I have some difficulties on it.
On Mon, 2011-04-25 at 21:04 +0900, Songsong G. wrote:
GNU Radio scope plot
(I think 32,767 is the maximum value and it might have a voltage
value, 2 V. I hope it’s right)
In this situation, if bit has magnitude 32,767
what energy value each bit does have?
The USRP does not have a calibrated output or input and you will have to
calibrate it using a measuring receiver, calibrated signal generator, or
power meter in order to obtain meaningful results.
–n
On 25/04/2011 11:42 AM, Nick F. wrote:
The USRP does not have a calibrated output or input and you will have to
calibrate it using a measuring receiver, calibrated signal generator, or
power meter in order to obtain meaningful results.
–n
I don’t think precise values are really required here. The typical
Eb/N0 estimates are just that, estimates.
Let’s assume that those bits leave the transmitter at “full-power”
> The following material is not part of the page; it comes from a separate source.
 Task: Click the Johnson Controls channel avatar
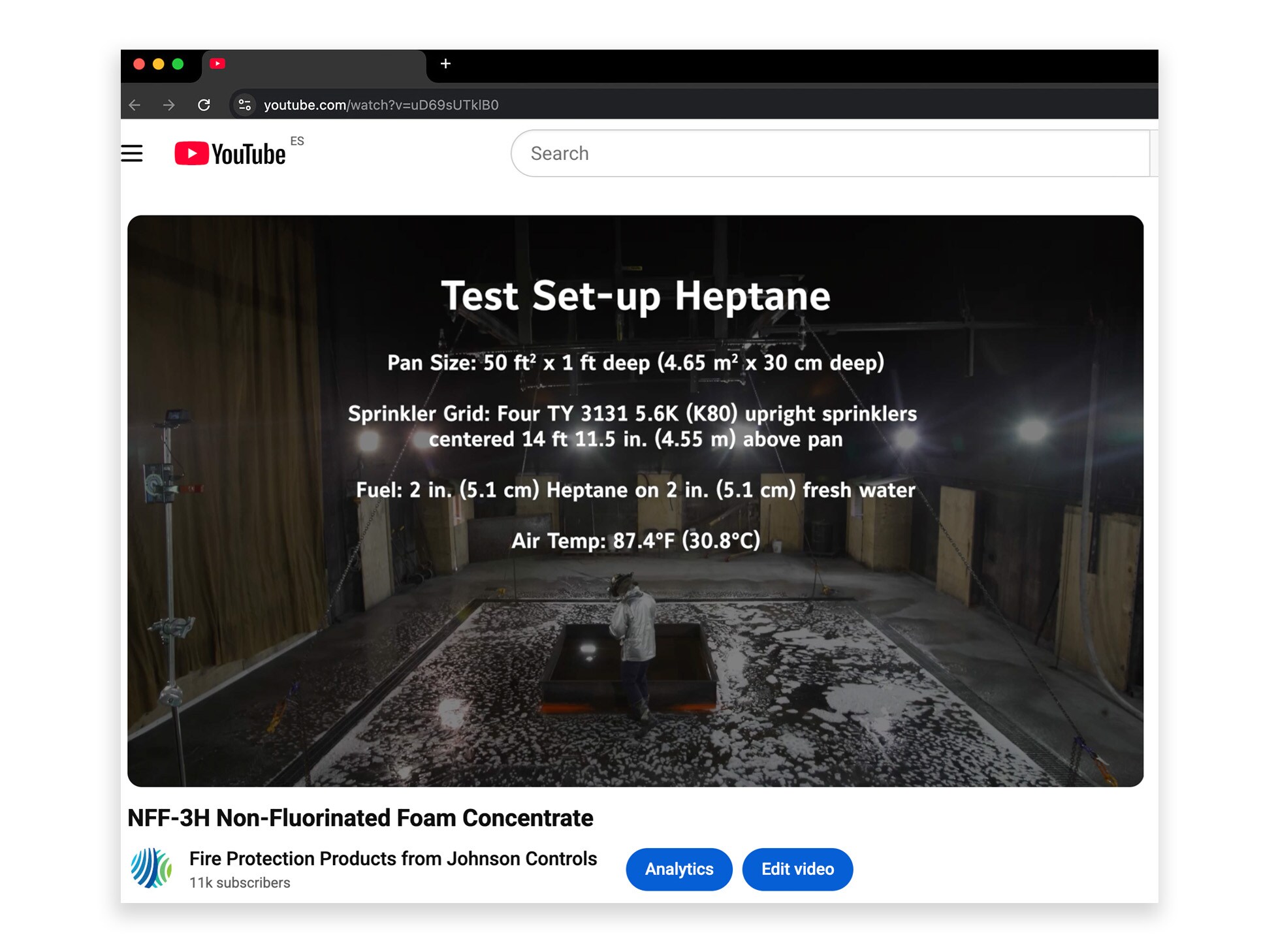tap(151, 868)
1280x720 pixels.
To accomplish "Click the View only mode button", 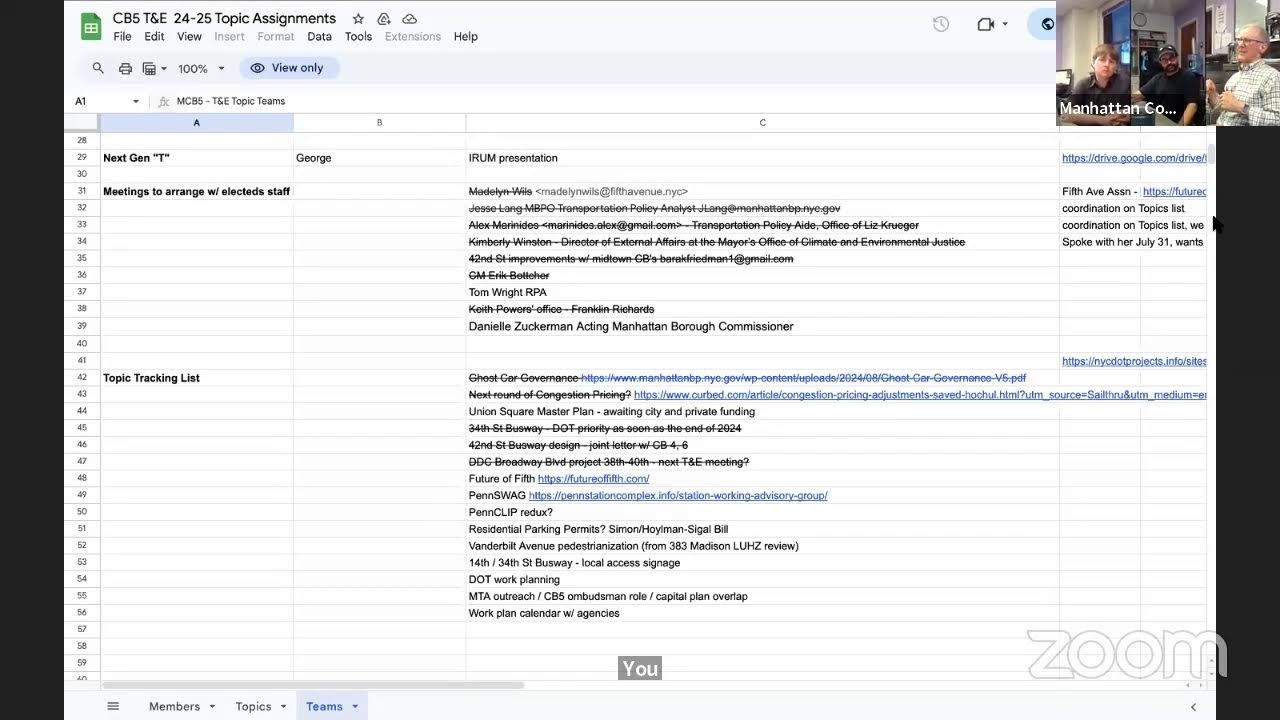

(+20dBm), and radiate isotropically through free-space,
until they get to the receiver. At the receiver, the signal is
received against a locally-generated noise-background of some
magnitude. I think the noise figure of the RFX2400 is in the
neighbourhood of 5-6dB at maximum gain. A noise figure of 3dB
is equivalent to a noise power of -174dBm/Hz of bandwidth, so let’s
call the noise power at the receiver -170dBm/Hz to
make the math easier.
Now, what is the equivalent bandwidth of each bit? Let’s say it’s 10KHz
for argument’s sake. That means that the receiver
noise power over the bandwidth of a bit is -170dBm/Hz + 40dBHz =
-130dBm of noise power at the receiver over the bandwidth
occupied by our theoretical 10KHz bit.
The signal itself leaves the transmitter, and suffers free-space path
loss in a roughly inverse-cube law. Over a 1M path, that
signal suffers (assuming a perfectly-isotropic transmit antenna at
2.4GHz) a path loss of about 40dB, which brings the received signal
down to about -20dBm. So that -20dBm is set “against” a receiver
noise over the same bandwidth of -130dBm. The calculation of
the linear-units EB/N0 is left as an exercise for the reader.